(Dataset entries)

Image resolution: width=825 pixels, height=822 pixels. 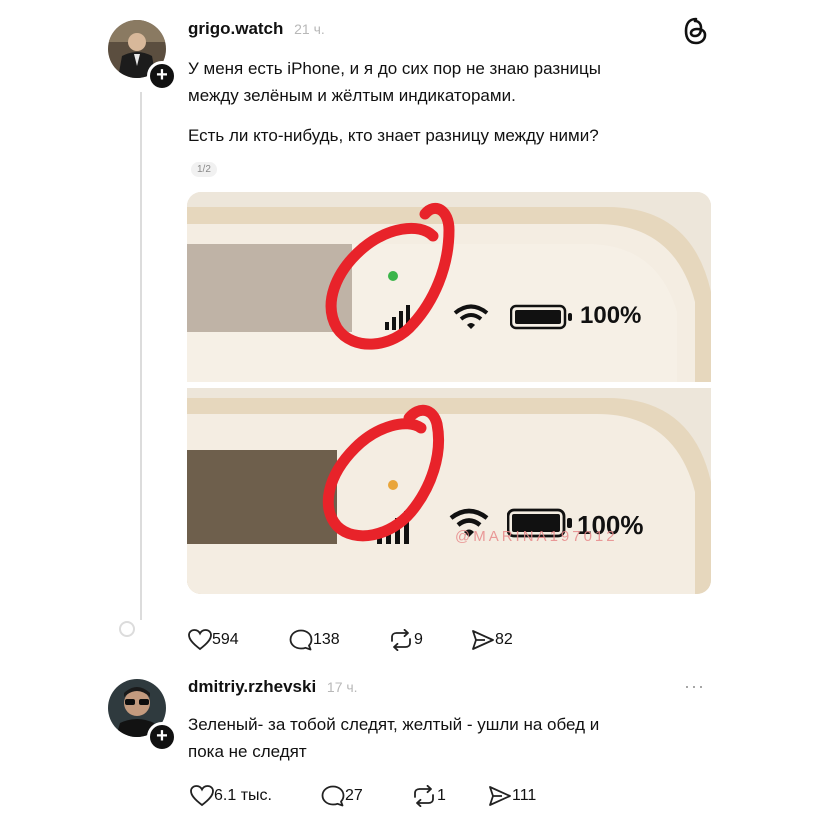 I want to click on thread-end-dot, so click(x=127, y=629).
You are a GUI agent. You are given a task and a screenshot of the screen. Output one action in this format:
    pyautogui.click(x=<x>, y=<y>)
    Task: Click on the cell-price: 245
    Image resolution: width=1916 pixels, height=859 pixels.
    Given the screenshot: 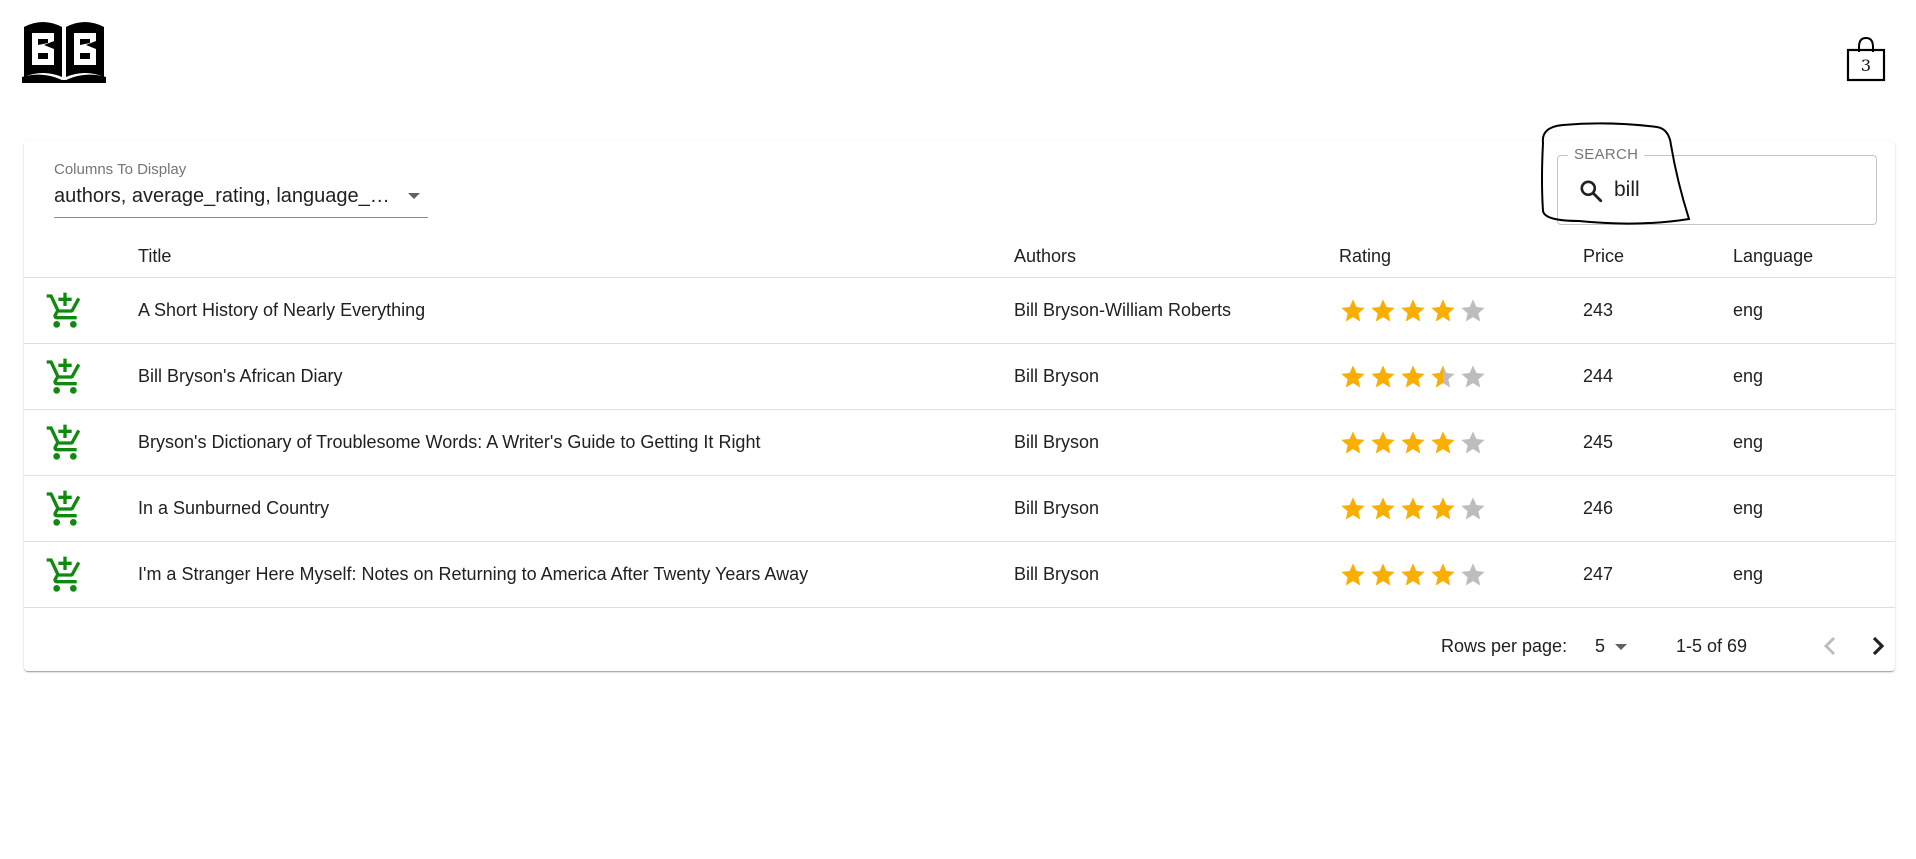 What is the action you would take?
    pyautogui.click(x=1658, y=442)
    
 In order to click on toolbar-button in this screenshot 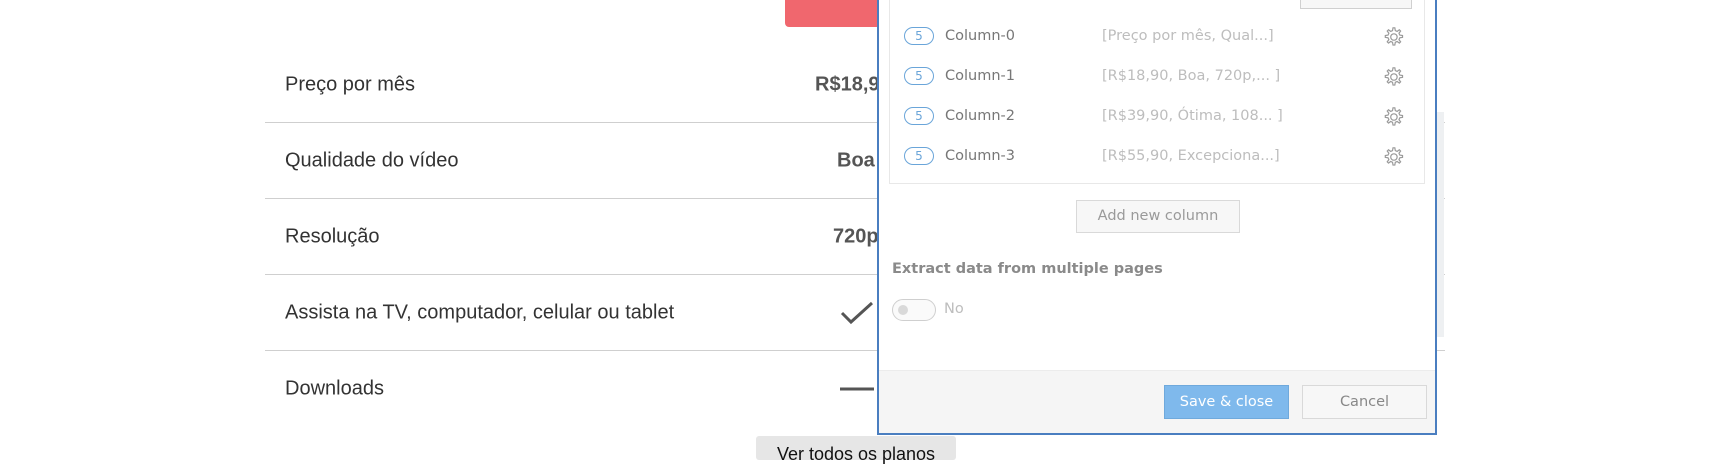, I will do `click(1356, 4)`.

(End Dataset entries)

Directions
Repeat everything in the records from the line containing "You are a GUI" down to the line containing "Image resolution: width=1916", keeping each line unchanged.

Task response
You are a GUI agent. You are given a task and a screenshot of the screen. Output one action in this format:
    pyautogui.click(x=<x>, y=<y>)
    Task: Click on the cell-price: 245
    Image resolution: width=1916 pixels, height=859 pixels.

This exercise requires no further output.